Probability Flow ODE 與確定性採樣
每條反向 SDE 都對應一條共享相同邊際分布 $\{p_t\}$ 的機率流常微分方程(Probability Flow ODE):
$$\frac{\mathrm{d}\mathbf{x}}{\mathrm{d}t} = \mathbf{f}(\mathbf{x}, t) - \tfrac{1}{2} g(t)^2 \nabla_{\mathbf{x}} \log p_t(\mathbf{x}).$$
此 ODE 的確定性軌跡使擴散模型成為連續正規化流(CNF)的特例,從而可用瞬時變數變換公式計算精確對數似然,也讓 DDIM 得到嚴格詮釋——它正是此 ODE 的一階離散化。後續加速採樣的 SOTA(如 DPM-Solver 利用半線性結構的指數積分子、EDM 對前處理與噪聲排程的系統化設計)本質上都是對此 ODE 設計更高階、誤差更低的數值求解器,將採樣步數從上千步壓到個位數。
與其他生成範式的理論連結及開放問題
擴散模型可被理解為階層式變分自編碼器(VAE)在無限多潛在層、且編碼器固定為高斯加噪時的極限,其訓練目標即為證據下界(ELBO)的去噪重加權版本。另一方面,它與最優傳輸和 Schrödinger Bridge 緊密相連:後者把生成視為兩個任意分布間帶熵正則的最優傳輸問題,不要求一端必為高斯先驗,催生了 Flow Matching 與 Rectified Flow 等以回歸條件期望速度場為訓練目標的新框架,這些方法理論上能拉直 ODE 軌跡而進一步減少採樣步數。

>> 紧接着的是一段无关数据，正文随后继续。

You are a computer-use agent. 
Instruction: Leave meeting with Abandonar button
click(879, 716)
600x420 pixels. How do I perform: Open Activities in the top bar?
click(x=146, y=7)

懸而未決的問題仍多:classifier-free guidance 雖能大幅提升保真度,但其放大後的取樣分布已非任何良定義機率密度的真實 score,理論基礎尚不完備;score 估計誤差如何透過反向動力學傳播並界定生成分布與真實分布的 Wasserstein 距離,仍缺乏緊緻的非漸近界;潛在空間擴散(Latent Diffusion,即 Stable Diffusion 的骨幹)將計算移至 VAE 壓縮後的潛在域,但壓縮誤差與擴散誤差如何權衡、以及離散資料(如文字、分子圖)上的擴散該採用何種前向過程,都是當前活躍的研究前沿。